» **EXERCISE**: Identify and copy every line of the records that contains the string "link".

## Start

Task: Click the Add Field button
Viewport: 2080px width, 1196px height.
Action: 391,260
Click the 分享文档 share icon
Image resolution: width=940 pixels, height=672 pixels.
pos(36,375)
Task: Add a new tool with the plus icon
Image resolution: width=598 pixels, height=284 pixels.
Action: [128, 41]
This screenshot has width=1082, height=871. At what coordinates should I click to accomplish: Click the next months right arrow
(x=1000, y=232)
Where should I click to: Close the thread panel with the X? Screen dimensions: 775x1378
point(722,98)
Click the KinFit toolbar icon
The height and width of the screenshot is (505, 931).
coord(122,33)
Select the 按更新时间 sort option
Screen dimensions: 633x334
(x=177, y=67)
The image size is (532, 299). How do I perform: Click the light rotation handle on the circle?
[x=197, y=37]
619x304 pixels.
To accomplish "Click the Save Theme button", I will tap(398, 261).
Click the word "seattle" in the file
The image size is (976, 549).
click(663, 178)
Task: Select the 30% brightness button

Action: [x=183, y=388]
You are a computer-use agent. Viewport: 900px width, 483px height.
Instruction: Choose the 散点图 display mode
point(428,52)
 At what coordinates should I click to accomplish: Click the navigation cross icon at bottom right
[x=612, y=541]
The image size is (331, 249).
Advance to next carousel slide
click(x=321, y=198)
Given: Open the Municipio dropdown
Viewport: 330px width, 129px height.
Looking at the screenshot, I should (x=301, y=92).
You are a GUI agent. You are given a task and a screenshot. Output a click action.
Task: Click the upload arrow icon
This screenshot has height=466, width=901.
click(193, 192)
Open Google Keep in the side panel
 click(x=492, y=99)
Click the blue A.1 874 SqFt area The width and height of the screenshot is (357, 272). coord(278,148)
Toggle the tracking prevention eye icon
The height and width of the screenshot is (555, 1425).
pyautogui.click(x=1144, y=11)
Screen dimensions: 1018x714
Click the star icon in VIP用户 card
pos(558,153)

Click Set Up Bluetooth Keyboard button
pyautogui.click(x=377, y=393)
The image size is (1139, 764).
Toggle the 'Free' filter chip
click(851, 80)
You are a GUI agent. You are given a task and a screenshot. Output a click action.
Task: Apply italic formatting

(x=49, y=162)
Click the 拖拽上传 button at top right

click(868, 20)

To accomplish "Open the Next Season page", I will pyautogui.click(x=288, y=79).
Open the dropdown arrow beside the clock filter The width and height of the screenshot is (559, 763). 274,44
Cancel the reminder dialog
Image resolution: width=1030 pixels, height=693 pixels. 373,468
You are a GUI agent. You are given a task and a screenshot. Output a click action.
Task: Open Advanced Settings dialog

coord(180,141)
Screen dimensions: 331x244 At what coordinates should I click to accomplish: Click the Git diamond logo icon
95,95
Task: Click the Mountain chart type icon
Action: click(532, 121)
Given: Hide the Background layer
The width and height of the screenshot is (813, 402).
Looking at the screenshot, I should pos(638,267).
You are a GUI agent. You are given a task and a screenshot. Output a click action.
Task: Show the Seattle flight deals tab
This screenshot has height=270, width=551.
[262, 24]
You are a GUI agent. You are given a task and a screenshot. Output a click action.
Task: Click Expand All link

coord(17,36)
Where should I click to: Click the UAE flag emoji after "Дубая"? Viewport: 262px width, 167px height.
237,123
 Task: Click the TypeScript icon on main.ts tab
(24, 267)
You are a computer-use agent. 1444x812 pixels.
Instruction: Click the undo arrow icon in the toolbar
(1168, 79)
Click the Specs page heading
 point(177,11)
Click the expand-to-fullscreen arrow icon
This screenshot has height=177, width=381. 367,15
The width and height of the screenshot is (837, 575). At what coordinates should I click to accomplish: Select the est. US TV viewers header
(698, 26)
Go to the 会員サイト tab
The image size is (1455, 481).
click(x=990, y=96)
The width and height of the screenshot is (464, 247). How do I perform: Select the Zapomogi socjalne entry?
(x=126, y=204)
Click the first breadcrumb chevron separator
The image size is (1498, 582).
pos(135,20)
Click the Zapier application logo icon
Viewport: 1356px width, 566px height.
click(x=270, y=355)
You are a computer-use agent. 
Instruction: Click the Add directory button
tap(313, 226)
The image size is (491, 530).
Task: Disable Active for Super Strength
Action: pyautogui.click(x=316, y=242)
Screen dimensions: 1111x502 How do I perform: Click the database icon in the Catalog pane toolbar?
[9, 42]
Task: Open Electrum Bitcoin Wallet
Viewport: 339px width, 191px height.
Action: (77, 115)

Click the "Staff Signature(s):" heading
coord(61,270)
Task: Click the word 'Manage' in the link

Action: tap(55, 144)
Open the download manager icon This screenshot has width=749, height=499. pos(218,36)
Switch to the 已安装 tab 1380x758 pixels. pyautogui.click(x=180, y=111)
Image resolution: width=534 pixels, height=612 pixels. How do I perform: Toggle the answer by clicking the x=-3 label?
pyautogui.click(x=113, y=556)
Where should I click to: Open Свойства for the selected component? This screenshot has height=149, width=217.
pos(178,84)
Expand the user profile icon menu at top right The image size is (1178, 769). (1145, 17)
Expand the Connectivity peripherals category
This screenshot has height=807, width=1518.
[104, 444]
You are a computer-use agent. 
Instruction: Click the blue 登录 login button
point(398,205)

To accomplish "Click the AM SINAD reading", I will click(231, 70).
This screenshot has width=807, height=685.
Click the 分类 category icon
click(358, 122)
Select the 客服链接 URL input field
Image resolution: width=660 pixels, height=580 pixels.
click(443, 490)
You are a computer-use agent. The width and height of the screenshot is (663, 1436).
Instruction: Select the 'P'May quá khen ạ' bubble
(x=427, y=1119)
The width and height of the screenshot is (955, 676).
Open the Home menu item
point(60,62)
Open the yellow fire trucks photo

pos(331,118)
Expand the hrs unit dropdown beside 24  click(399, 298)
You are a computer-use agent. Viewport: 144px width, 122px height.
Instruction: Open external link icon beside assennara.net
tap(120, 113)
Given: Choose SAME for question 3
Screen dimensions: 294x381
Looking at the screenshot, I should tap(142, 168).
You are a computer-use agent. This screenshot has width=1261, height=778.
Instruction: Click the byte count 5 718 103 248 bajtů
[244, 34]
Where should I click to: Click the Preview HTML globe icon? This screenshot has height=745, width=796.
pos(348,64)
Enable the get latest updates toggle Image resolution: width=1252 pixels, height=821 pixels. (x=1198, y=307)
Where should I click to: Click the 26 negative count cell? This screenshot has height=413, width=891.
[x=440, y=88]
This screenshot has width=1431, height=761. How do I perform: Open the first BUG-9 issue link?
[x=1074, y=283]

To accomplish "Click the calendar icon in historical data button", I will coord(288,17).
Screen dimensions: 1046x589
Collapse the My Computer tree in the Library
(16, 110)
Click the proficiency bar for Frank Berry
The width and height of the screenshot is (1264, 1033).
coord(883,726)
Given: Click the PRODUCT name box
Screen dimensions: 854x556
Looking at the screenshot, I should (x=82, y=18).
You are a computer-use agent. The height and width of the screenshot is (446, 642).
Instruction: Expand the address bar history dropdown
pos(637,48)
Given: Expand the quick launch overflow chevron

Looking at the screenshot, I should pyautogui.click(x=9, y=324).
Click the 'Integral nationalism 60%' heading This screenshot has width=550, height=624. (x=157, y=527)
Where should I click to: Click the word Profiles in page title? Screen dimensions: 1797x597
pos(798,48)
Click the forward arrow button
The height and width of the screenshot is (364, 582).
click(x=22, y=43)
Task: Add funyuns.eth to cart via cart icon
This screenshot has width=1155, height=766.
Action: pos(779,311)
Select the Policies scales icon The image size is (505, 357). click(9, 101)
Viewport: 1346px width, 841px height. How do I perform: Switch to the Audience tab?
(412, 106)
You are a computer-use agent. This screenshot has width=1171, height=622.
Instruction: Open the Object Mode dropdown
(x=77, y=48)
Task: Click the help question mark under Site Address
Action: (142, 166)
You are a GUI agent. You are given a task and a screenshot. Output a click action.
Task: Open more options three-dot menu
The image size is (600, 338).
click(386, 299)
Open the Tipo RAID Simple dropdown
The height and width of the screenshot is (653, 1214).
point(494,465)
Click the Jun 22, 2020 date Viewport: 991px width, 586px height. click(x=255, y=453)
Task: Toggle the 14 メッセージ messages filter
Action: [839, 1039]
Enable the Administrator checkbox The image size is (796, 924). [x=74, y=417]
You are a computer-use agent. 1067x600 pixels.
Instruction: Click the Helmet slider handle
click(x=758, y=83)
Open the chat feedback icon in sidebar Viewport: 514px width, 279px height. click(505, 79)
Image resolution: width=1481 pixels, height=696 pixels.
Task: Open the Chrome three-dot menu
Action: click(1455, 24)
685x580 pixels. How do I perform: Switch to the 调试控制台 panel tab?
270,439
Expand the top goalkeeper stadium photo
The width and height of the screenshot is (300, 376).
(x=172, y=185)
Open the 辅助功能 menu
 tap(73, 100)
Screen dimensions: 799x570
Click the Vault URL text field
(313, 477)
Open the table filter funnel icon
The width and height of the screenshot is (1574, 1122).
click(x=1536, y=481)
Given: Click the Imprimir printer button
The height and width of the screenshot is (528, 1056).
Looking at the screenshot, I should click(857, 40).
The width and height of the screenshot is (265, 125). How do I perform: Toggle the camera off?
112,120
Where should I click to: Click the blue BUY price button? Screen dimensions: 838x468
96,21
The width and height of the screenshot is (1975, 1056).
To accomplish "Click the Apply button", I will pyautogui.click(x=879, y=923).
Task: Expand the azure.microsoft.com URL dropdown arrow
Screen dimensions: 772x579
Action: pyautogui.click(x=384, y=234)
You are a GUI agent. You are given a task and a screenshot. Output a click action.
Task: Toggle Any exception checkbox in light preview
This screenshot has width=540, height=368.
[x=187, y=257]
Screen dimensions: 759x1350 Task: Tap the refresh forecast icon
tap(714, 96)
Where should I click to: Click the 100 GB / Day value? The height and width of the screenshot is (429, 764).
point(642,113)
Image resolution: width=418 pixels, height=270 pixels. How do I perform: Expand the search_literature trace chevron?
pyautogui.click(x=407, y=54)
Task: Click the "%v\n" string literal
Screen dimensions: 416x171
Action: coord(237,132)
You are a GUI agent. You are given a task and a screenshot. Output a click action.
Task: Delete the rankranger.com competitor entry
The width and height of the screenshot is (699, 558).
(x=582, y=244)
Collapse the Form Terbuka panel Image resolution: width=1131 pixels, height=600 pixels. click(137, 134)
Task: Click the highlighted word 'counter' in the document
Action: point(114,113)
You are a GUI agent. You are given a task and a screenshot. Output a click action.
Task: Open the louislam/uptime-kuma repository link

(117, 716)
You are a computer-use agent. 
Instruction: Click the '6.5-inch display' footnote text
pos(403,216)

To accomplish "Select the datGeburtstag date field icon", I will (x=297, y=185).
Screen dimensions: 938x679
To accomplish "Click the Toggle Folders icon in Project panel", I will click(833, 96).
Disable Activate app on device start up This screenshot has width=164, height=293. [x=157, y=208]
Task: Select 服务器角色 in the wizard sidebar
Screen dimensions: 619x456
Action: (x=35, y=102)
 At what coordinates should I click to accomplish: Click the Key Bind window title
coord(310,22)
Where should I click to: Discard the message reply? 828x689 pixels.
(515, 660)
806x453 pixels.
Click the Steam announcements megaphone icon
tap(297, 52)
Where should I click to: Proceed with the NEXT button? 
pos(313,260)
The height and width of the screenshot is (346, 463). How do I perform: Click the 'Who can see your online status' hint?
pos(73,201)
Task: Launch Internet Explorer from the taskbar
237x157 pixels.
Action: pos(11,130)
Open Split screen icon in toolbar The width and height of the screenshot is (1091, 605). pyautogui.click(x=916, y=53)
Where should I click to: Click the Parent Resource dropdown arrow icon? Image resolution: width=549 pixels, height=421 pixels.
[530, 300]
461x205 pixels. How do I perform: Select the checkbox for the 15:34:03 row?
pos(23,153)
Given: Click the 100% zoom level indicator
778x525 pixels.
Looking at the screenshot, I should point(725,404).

## End

» **FINISHED TASK**:
Task: Click Expand All link
Task: Click the word 'Manage' in the link
Instruction: Open external link icon beside assennara.net
This screenshot has width=1431, height=761. How do I perform: Open the first BUG-9 issue link?
Task: Open the louislam/uptime-kuma repository link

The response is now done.